INFORMATION GIVEN -
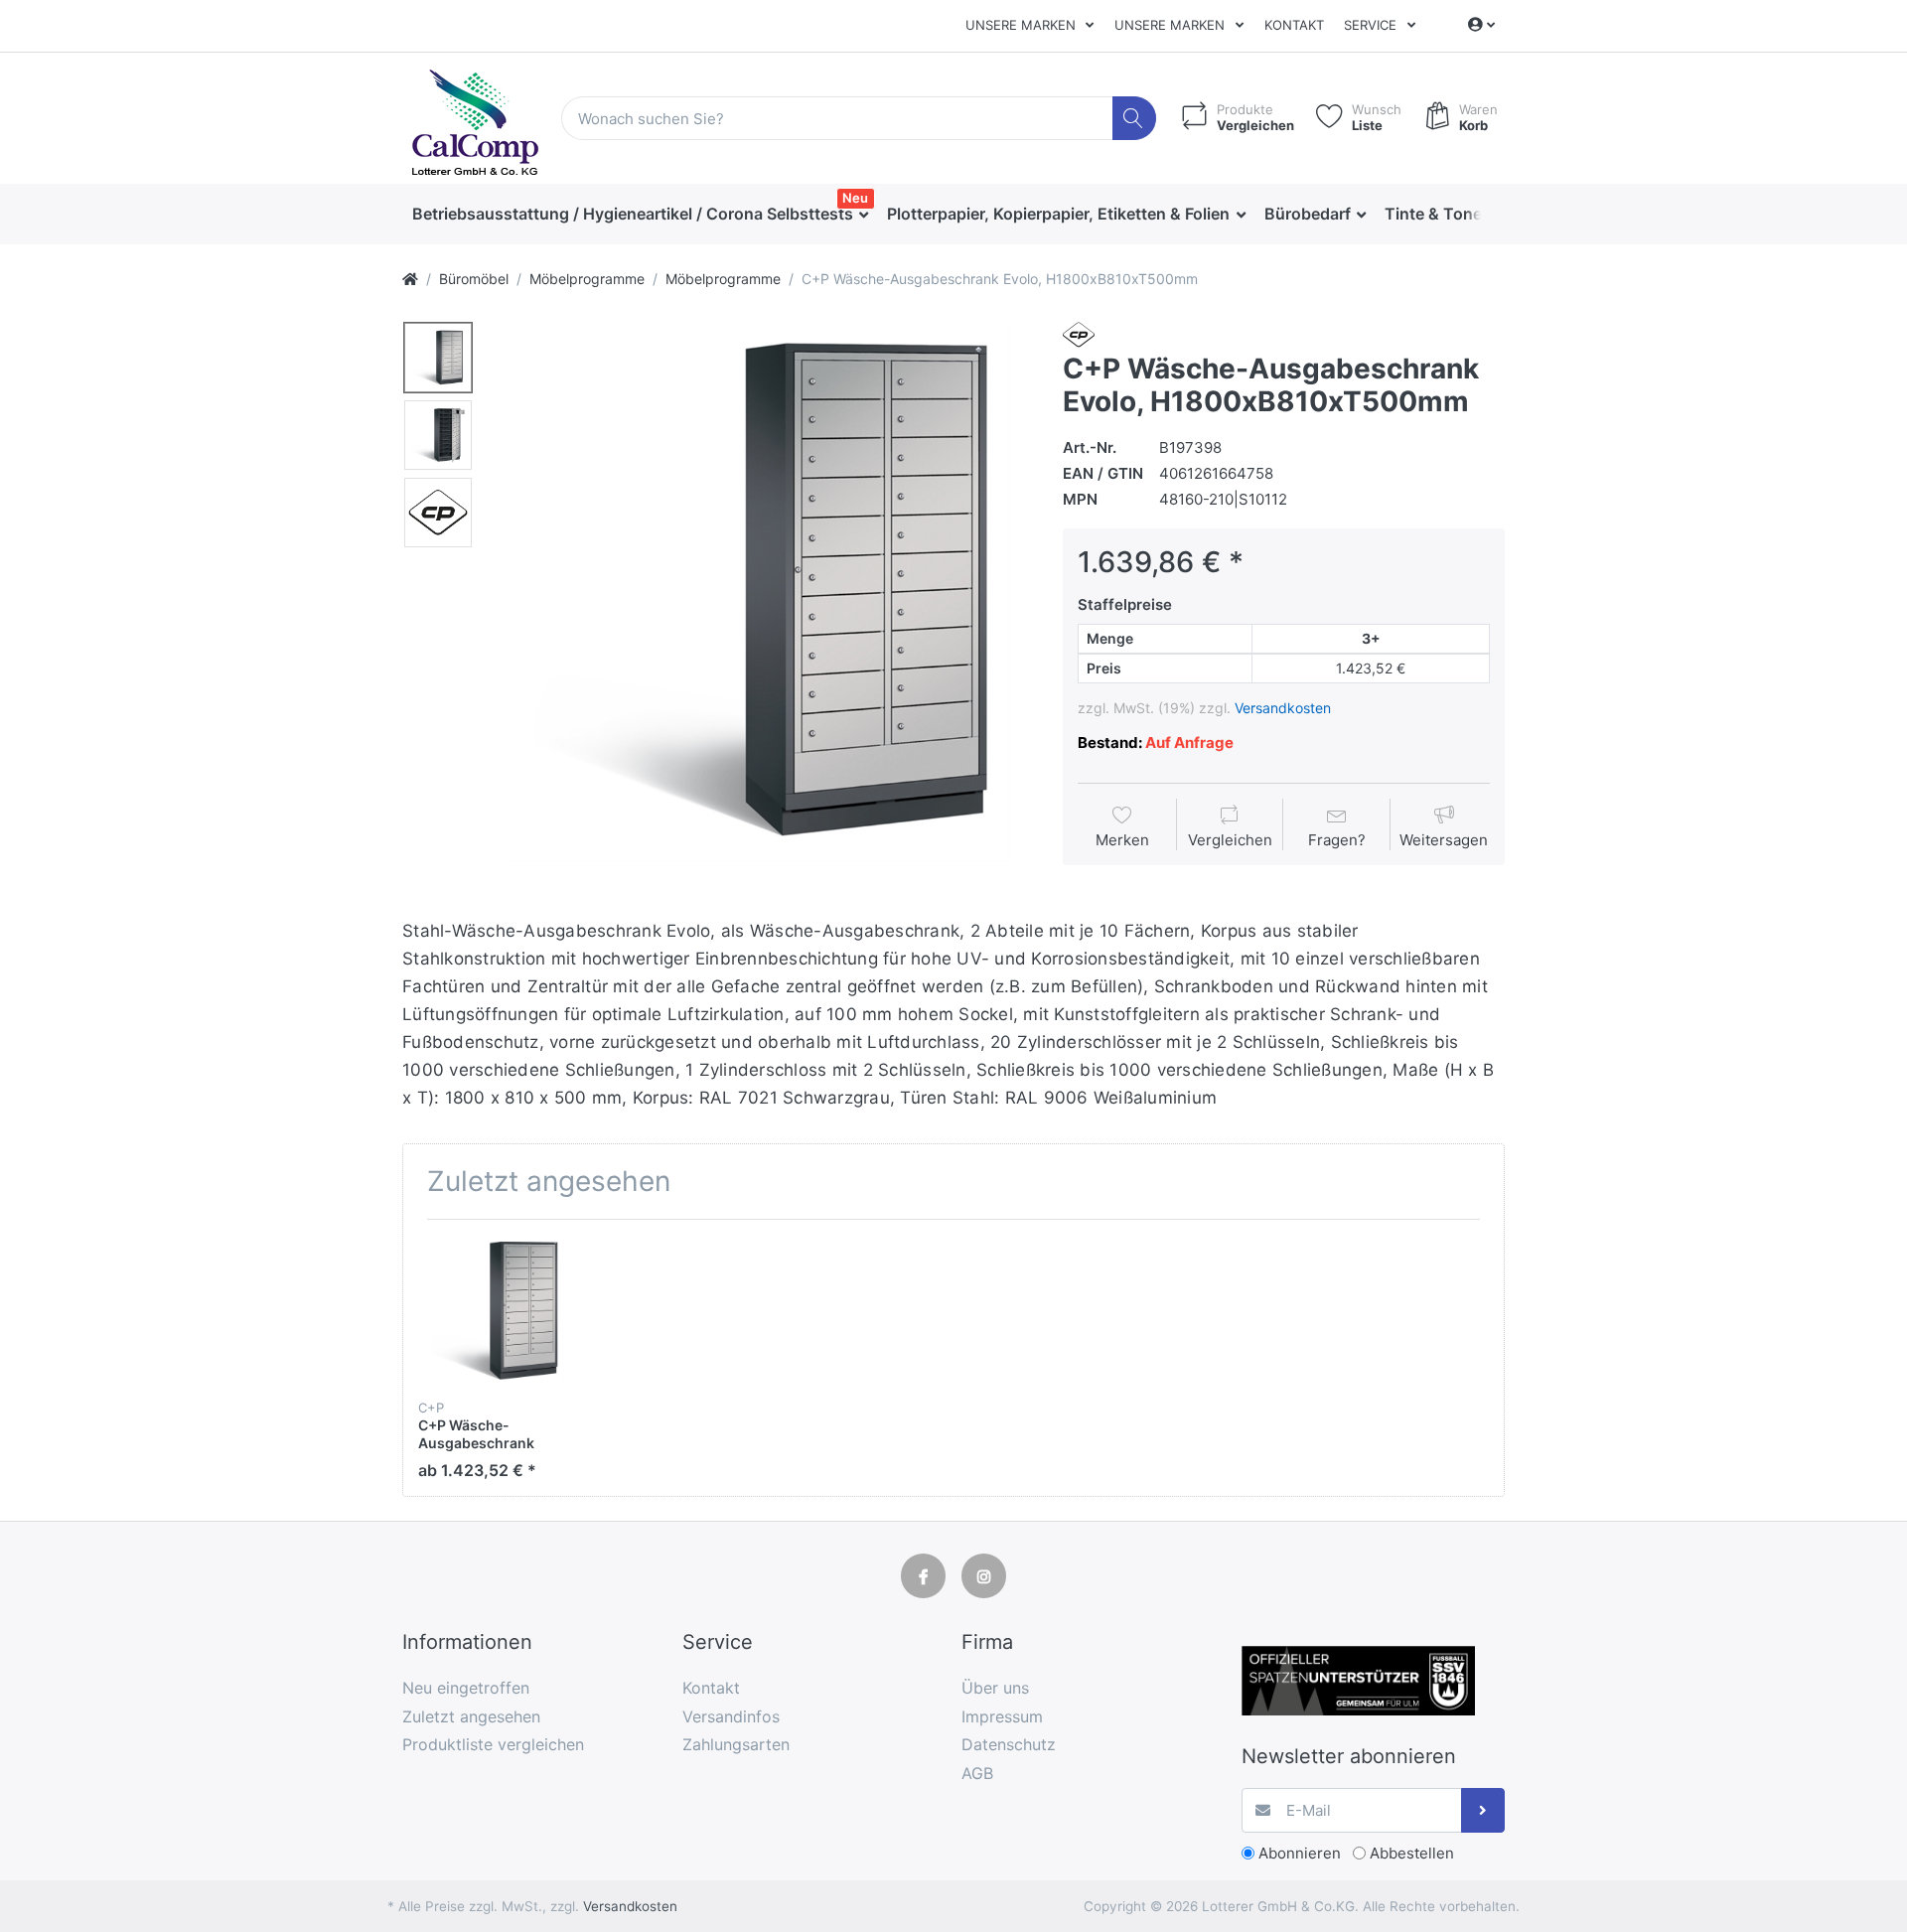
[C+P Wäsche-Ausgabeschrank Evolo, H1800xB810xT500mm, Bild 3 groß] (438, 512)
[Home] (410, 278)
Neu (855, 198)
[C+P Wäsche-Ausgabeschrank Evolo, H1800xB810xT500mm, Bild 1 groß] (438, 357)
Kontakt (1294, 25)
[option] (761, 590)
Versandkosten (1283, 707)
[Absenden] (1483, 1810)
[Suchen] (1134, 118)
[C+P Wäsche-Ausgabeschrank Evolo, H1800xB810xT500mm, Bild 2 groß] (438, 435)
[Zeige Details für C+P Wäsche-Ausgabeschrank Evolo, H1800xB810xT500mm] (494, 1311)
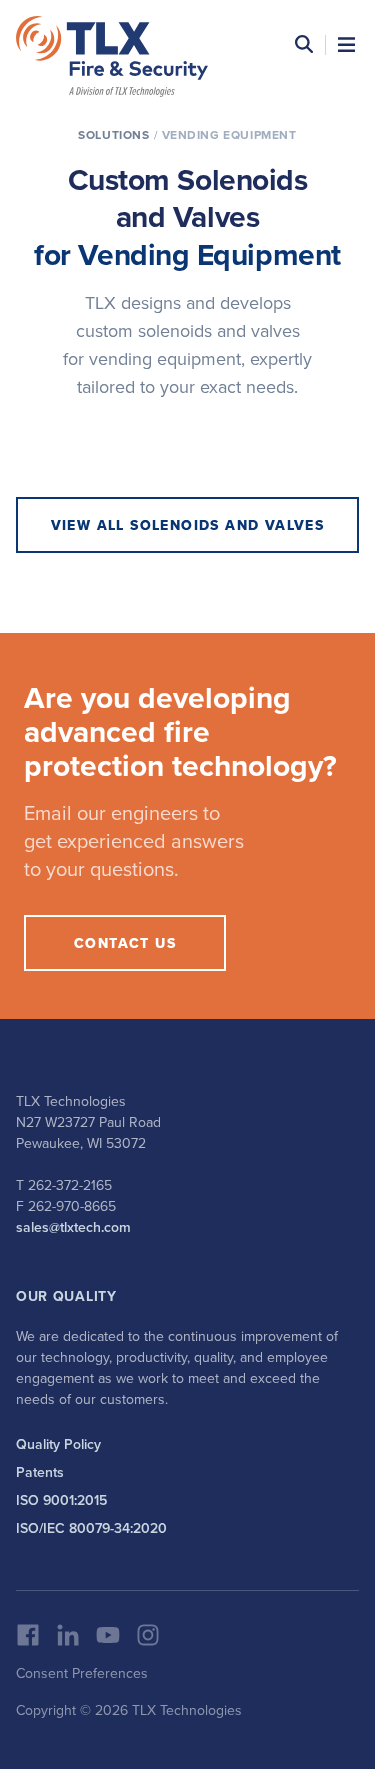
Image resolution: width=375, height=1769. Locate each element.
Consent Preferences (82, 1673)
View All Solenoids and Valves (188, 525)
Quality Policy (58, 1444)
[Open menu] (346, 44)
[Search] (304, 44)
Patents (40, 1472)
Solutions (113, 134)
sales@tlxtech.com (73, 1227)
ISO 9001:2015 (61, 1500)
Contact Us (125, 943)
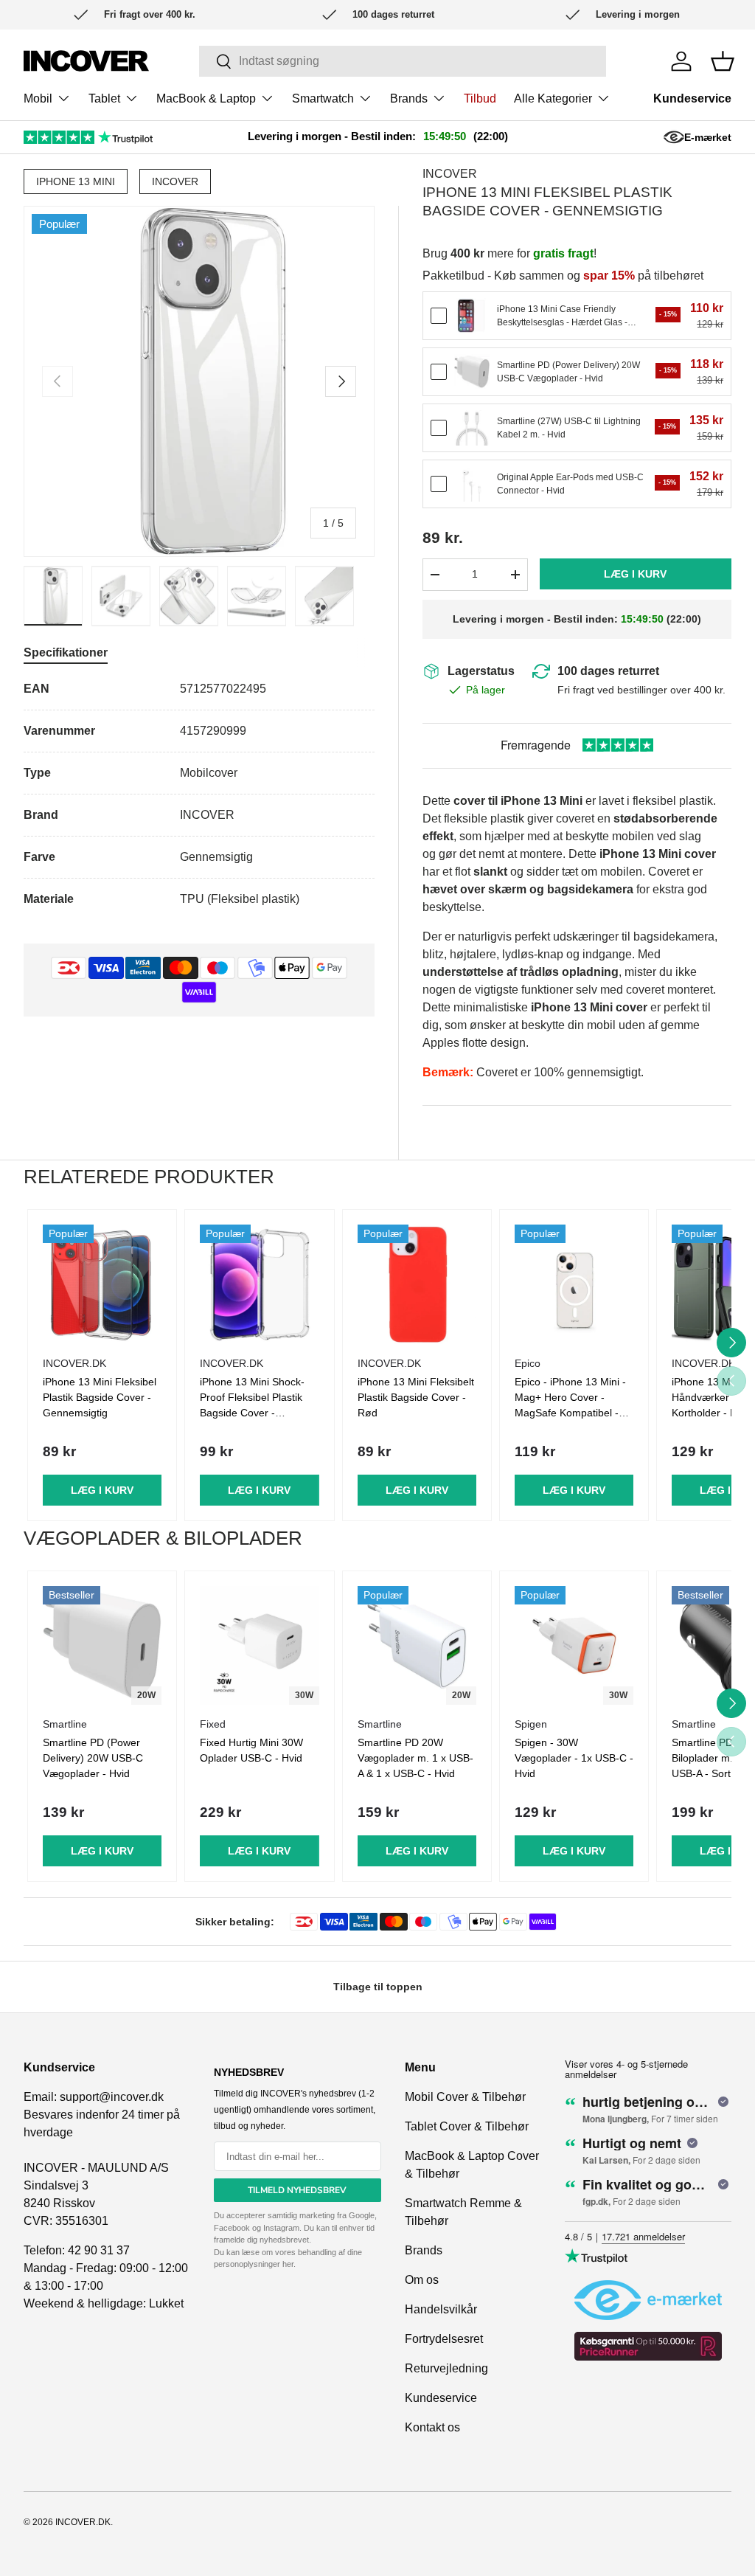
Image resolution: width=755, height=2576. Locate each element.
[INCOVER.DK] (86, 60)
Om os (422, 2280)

REQUIRED WORK - Everything from the line with "Contact Us (125, 943)" through the end of the listing above, both ends included, should be set down exactly; copy nothing else, and skip the pictures.

ANSWER BELOW -
Contact Us (125, 943)
Image resolution: width=755, height=2576. Locate each element.
[INCOVER.DK] (86, 60)
Om os (422, 2280)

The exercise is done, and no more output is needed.